Note that Apple didn't market their device as having higher resolution than a competing device. They are marketing it as being so high that it no longer matters.
Some say it's impossible to see a target that small, but I used to bullseye womp rats in my T-16 back home. They're not much bigger than two meters.
Bill
It's my Sig and you can't have it. Mine! All Mine!
It's impressive, but it isn't super impressive. The Toshiba Portege G900 already had a screen at 313ppi, and Sony Erickson X1 is 312ppi.
What makes it newsworthy, is Jobs said (I paraphrase) "It's as good as the human eye can perceive." That's why he named it the "retina display".

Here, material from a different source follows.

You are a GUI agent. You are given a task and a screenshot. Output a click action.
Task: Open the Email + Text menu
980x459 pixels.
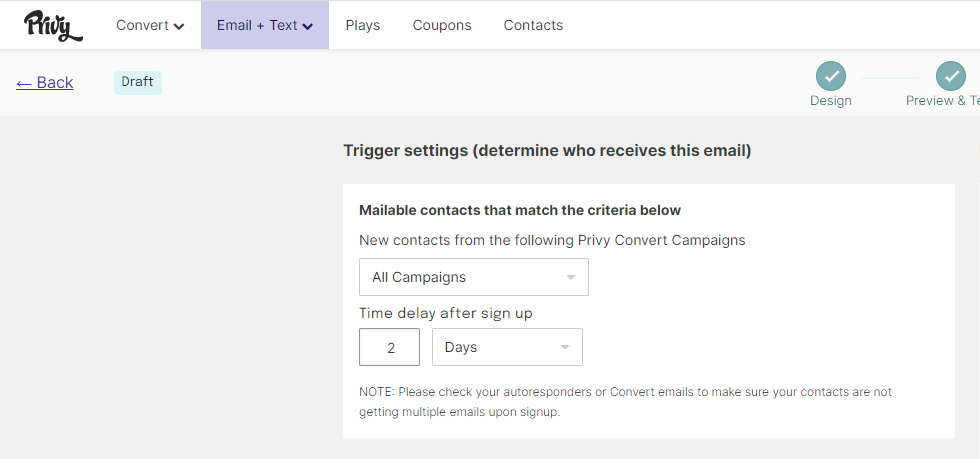(264, 25)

A scientist with a Ph.D. came along and called bullshit, saying that the human retina can perceive pixels much higher.
The Ph.D. in this article respectfully disagreed, and said the previous scientist:
A.) Used the wrong figure for retinal resolution when he made his calculations (0.5 arcminutes instead of the 0.78 arcminutes established by a recent, authoritative study) and
B.) Failed to factor in losses in the optics of the human eye regarding how much light will actually hit the retina.
With A fixed and B factored in, the scientist concludes that the practical limit of the human retina (what it can distinguished given the amount of light that hits it) is 286ppi when held at 1 foot away from the eye (the ideal distance for viewing detail). The iPhone is well above this, at 326ppi, which means Jobs was right, and the name is apt.
It's worth noting that there are quite a few phones that beat the 286ppi limitation, but the iPhone has the highest.
Basically it looks like we don't need any higher resolution than what the iPhone and others have achieved, anything more would be pointless.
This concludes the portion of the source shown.